Hand crafted tin ornaments are popular in the Southwest.

I still have ornaments that Linda made by hand over 30 years ago.

Why have one Christmas tree...

...when I can have two. Scratch that... I really have four!

   My annual holiday battle begins right after Thanksgiving and lasts well into the first week of the New Year. Not only does Christmas need to be unfurled, but Christmas must be sorted and boxed for the next year as well. I remember as a teenager I had the luxury of focusing on one project at a time. I patiently made our family’s sugar cookies every year, cutting the dough into shapes, baking and then decorating with homemade frosting and a variety of sprinkles from sanding sugar to chocolate shavings.

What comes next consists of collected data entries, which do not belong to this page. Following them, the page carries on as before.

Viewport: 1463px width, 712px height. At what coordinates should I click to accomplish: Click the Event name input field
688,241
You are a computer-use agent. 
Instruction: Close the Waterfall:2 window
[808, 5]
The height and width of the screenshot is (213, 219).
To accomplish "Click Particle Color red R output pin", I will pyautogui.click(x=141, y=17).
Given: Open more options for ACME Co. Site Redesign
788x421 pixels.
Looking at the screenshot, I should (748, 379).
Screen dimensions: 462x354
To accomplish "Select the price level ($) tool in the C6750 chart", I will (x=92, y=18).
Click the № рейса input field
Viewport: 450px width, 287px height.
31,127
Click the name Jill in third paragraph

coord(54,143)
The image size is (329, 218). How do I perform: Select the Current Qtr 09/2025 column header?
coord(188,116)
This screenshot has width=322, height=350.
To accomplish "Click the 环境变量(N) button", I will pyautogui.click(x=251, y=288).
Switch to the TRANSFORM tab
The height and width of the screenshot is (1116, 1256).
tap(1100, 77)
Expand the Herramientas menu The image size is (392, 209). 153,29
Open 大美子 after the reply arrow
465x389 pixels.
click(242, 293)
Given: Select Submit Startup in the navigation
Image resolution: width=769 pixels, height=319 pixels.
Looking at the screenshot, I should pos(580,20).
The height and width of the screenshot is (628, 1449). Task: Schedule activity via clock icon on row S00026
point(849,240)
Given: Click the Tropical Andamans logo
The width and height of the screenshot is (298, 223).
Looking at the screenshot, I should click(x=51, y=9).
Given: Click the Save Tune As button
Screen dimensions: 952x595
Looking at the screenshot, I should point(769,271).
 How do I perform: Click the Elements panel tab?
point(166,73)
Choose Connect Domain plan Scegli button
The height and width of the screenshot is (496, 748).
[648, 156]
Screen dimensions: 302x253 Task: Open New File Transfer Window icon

   So, it warms my heart and makes me feel less like a lady Grinch when I see the photos of my daughter in this post that I captured last December. I feel the joy of how she has grown into a young adult over the last twelve months. The braces are off and she cut her hair, donating the ponytail to Locks of Love. Among her accomplishments, Maddie earned her second degree black belt in karate and passed her driver’s test. She’s studying for her SATs. It occurs to me as I sit here in this pizzeria bistro, listening to Don't Turn Around by Ace of Base, that she’ll be off to college all too soon (for my husband and me, that is).  I need to remind myself that I’m creating memories, hopefully cherished holiday memories, which she can happily reflect upon for many, many years to come. But, first, I will need to work my crock off, and apparently while not listening to Pink Martini. Bummer. I for one, really like that cheerful Christmas album.